Today I want to celebrate my Golden Jubilee post (50 posts since March) with a bit of talk about blogging and what it’s done for me. Litlove writes a fantastic post on trying define the blog genre here. I’ll pick up on some of things she writes that speak most particularly to me.
I encouraged my husband to start a blog because he is opinionated, forever writing off emails to people about things he cares about (in the software world specifically). A day after his blog began, I thought “I want one too”, wrote a post about a bad day with my kids, and I was off. What started as mummyblogging quickly turned into something else: I found I wanted to write about the books I was reading, the movies I was seeing, even the food I was cooking. I wanted to write about what it feels to be a transplant in a culture that is not my own. I wanted to write about my weight madness. And I just wanted to write.
I wouldn’t call it a diary, because I don’t want to bore others and myself with repeating my daily life: wake, feed children, clothe children, deliver children, fetch children, feed children, deliver children, entertain children, feed children, bath children, read to children, kiss children goodnight – not that entertaining, really. It’s not a pulpit because I don’t proselytise, it’s not a soapbox because since South Africa’s been free for 12 years I don’t have major political issues and I’m not advertising my skills since I already have enough customers.
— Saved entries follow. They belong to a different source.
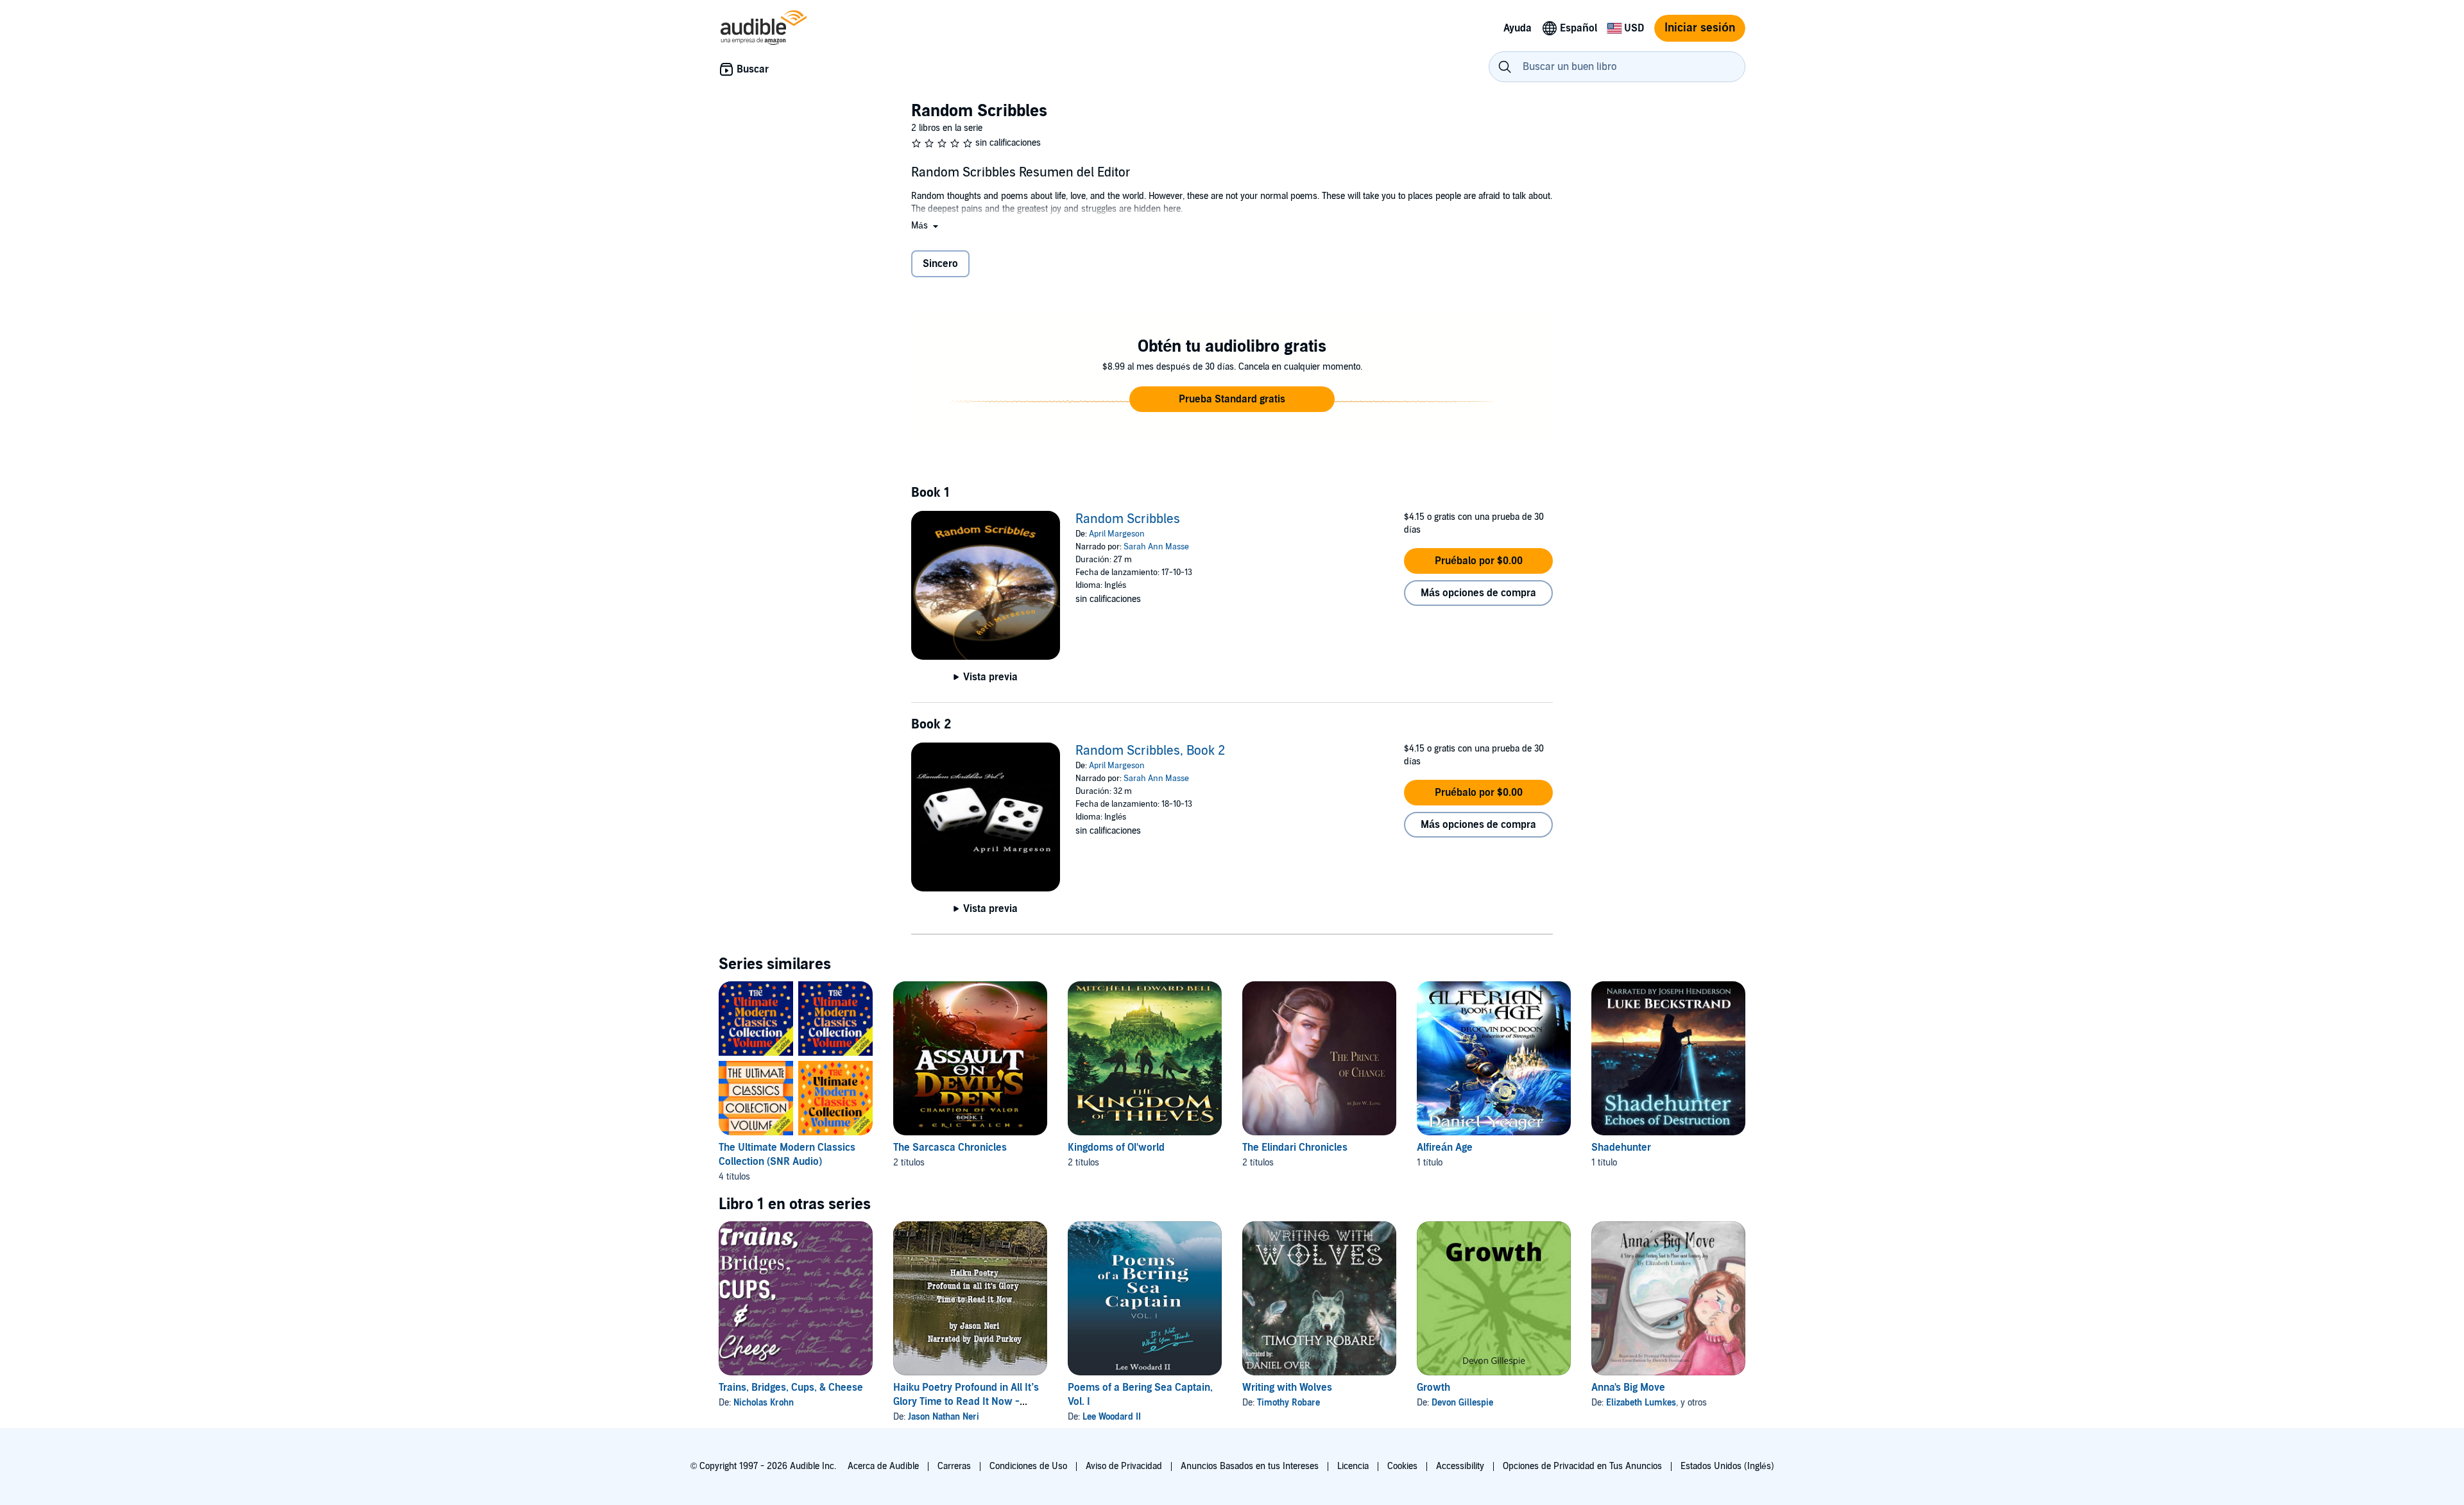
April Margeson (1117, 534)
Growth (1433, 1387)
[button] (926, 225)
My blog is a place where I am. It’s a place where I like to be. To quote Litlove, I’m making sense of my life through words. I think the best thing for me has been developing a voice that I like the sound of. This has translated into finding a creative voice too. A few years ago, I read The Artist’s Way by Julia Cameron, and while I loved the idea of morning pages (three pages written every morning as an exercise in stream of consciousness and liberating the trapped narrative voice), I couldn’t get it together. My blog has helped me free my narrative voice, and stories are emerging. A novel that I started two years ago has come back to life, but from a better, fresher angle.
I like the idea of an audience. I hope to entertain, and amuse. I like engaging with people who are interested in similar things. I love it when I trawl WordPress’s Tag Surfer and find a new blog that speaks to me, or when I read someone’s post and think “you are my kind of person”. Litlove talks about the community element of blogging, and that’s what makes it so much more real for me than morning pages or a journal. I like the public nature, the element of discovery and the randomness.
And it’s working for others too. When I started blogging, WordPress had 230 000 members, as of today, there are 310 000. I don’t want to read them all, but I hope they’re having as much fun as I am.